To briefly recap, the Louisiana Republican hopes to boost state sales taxes from 4% to 5.88%, raise cigarette taxes from 36 cents per pack to $1.41; and assess sales taxes on a wide range of business services, including new taxes applied to everything from haircuts to veterinarian appointments to photographers. This new revenue would, Jindal believes, make it possible to eliminate income taxes and corporate taxes in a deficit-neutral way.
Of course, it’s also a redistribution of wealth in the wrong direction – the rich would get a huge break, while those who are already struggling would pay more. How would this happen if no one is paying income taxes? Because the poor would have to start paying a higher percentage of their income. As Rachel explained on the show a while back, “A sales tax is therefore among the least populist ways of raising money for government, proportionally speaking. It takes the most from people with the least money, and the least from everybody who has more money.”
State lawmakers are skeptical, but they’re prepared to take a long look.
Gov. Bobby Jindal’s controversial tax swap plan shouldn’t be considered “dead on arrival,” the chairman of the House Ways and Means Committee said Monday. Though the plan has been criticized by a variety of groups, Rep. Joel Robideaux said debate about the proposal is not over.

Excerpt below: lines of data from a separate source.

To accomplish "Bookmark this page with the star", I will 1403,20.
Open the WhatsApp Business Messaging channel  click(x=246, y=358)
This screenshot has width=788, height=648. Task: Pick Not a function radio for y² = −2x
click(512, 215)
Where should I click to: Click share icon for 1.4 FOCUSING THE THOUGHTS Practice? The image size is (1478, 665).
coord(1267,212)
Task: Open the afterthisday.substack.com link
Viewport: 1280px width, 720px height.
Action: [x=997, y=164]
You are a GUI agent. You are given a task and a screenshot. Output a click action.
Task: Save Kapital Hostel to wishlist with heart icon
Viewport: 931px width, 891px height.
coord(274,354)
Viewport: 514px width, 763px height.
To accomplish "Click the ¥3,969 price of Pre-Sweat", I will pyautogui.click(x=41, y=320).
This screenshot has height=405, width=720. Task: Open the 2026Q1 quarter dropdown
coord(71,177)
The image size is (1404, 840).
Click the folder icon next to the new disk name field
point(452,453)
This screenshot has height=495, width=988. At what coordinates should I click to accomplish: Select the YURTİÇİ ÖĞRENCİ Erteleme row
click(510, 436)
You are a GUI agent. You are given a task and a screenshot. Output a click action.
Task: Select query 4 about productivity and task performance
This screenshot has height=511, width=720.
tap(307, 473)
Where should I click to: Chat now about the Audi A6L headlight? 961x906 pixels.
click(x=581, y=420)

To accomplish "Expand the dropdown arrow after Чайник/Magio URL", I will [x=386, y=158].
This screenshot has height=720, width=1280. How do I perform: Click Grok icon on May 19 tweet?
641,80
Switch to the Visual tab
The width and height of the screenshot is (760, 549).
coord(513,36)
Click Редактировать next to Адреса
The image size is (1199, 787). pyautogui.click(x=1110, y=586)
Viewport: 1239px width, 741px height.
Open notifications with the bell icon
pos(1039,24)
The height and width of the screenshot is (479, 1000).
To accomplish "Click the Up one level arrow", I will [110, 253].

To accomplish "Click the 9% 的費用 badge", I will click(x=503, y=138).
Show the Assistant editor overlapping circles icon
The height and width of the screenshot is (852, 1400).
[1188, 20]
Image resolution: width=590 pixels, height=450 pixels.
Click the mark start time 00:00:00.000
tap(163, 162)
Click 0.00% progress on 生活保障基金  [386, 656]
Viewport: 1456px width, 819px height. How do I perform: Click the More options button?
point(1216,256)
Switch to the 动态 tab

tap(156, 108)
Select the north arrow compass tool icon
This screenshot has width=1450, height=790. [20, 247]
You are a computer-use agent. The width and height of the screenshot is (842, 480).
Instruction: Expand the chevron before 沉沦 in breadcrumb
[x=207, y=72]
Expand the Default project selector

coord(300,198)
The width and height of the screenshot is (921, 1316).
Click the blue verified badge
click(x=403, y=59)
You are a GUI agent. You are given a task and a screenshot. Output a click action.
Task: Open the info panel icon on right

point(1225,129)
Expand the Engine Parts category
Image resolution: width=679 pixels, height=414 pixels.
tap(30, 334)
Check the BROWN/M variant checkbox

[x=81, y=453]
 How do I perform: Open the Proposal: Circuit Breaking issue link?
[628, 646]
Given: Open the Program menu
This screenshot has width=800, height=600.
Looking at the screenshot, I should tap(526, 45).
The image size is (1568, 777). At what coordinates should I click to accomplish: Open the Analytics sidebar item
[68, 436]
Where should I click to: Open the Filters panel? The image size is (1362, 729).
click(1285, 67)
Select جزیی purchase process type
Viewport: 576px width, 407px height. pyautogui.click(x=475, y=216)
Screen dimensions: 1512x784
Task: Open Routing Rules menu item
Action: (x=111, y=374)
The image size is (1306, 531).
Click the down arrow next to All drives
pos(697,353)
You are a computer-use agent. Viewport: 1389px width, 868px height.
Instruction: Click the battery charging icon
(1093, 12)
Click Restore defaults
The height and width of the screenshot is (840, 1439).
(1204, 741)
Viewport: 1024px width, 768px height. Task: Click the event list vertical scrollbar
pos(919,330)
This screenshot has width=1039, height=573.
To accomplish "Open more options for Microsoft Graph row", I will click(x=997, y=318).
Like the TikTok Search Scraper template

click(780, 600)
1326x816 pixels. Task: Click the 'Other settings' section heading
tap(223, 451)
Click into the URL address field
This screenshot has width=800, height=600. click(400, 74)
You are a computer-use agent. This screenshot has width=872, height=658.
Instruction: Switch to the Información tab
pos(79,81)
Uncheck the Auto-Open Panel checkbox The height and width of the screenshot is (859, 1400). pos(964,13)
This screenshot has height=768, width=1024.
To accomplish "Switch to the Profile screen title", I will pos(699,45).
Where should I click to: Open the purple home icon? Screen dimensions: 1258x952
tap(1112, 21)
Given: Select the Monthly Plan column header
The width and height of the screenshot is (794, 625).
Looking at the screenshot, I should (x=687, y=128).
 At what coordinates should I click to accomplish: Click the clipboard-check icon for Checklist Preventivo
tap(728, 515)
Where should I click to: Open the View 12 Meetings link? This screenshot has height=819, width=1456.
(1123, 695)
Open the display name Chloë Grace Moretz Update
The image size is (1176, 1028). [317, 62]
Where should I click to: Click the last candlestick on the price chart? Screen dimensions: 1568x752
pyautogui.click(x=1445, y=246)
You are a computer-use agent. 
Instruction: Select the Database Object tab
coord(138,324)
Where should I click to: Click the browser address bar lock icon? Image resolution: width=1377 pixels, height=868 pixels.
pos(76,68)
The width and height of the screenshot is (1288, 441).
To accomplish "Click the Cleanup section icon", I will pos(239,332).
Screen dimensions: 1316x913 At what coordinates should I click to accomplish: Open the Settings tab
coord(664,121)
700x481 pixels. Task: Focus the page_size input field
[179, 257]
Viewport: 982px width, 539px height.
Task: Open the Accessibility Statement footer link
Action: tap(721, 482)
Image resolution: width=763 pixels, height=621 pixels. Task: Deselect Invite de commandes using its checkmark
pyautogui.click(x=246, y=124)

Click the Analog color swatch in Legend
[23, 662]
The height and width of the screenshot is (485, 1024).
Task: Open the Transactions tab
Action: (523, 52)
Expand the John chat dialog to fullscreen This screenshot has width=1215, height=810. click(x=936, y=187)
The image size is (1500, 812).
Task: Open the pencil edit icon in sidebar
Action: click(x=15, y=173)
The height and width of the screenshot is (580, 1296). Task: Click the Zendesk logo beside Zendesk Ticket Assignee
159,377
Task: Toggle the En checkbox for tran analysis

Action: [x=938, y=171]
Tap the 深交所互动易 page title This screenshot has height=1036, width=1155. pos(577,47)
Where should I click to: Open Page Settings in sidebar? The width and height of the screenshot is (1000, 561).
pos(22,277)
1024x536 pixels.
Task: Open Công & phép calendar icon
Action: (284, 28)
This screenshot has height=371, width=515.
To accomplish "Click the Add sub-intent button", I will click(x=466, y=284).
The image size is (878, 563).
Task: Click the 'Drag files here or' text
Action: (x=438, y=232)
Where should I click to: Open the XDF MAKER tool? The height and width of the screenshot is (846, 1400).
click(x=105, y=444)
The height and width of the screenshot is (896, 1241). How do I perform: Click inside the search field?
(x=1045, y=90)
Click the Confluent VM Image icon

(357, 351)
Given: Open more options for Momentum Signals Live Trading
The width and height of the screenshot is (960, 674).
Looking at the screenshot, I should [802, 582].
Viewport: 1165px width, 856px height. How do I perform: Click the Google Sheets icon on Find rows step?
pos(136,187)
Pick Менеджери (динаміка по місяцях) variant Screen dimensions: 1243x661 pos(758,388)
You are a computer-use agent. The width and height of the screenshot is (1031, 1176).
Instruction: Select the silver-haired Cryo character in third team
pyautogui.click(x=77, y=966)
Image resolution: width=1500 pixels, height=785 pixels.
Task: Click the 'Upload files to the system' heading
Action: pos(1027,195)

“If the governor is pushing something, it’s never dead on arrival,” Robideaux said at a Press Club of Baton Rouge event on Monday.
It’s not a ringing endorsement, but it’s not a rejection, either.
Hoping to sell his plan, the governor recently argued, “It’s not a coincidence that states without any income taxes have grown faster.”
This is, of course, an important argument. Jindal thinks the state economy will grow if income taxes are eliminated. But is this true? I’m glad you asked.
Dylan Matthews recently took a look at the issue.
This isn’t unheard of at the state level. Seven states – Alaska, Washington, Nevada, Wyoming, South Dakota, Texas, and Florida – lack any individual income tax, while Tennessee and New Hampshire only tax interest and dividends, leaving wage income untouched. That means we have a fair bit of information on what differs between states that tax income and those that only tax sales (including tobacco, alcohol, etc.) and property. So what do we know about abolishing income taxes?
The Institute for Taxation and Economic Policy, a left-leaning think tank, estimated in its “Who Pays?” report, which regularly tracks the distributional impact of state tax policies, that states without income taxes place a higher tax burden on the poor and a lower burden on the rich than states with income taxes.
The regressive nature of these tax policies is hard to miss, but for Republicans is ultimately irrelevant. This isn’t about progressive taxation; it’s about economic growth.
Unfortunately, the evidence doesn’t really bolster this argument, either. The Institute for Taxation and Economic Policy found (pdf) very little difference between states without income taxes and states with them.
Jindal seems to think a tax plan that rewards the rich and punishes the poor will boost his political standing and improve Louisiana’s economy. In reality, his support is dropping and his plan won’t help the state’s economy much at all.
I realize the governor is trying to boost his stature in advance of a national campaign, and wants to be able to tell Republican primary voters he scrapped income taxes in his state. But his proposal just isn’t a good idea.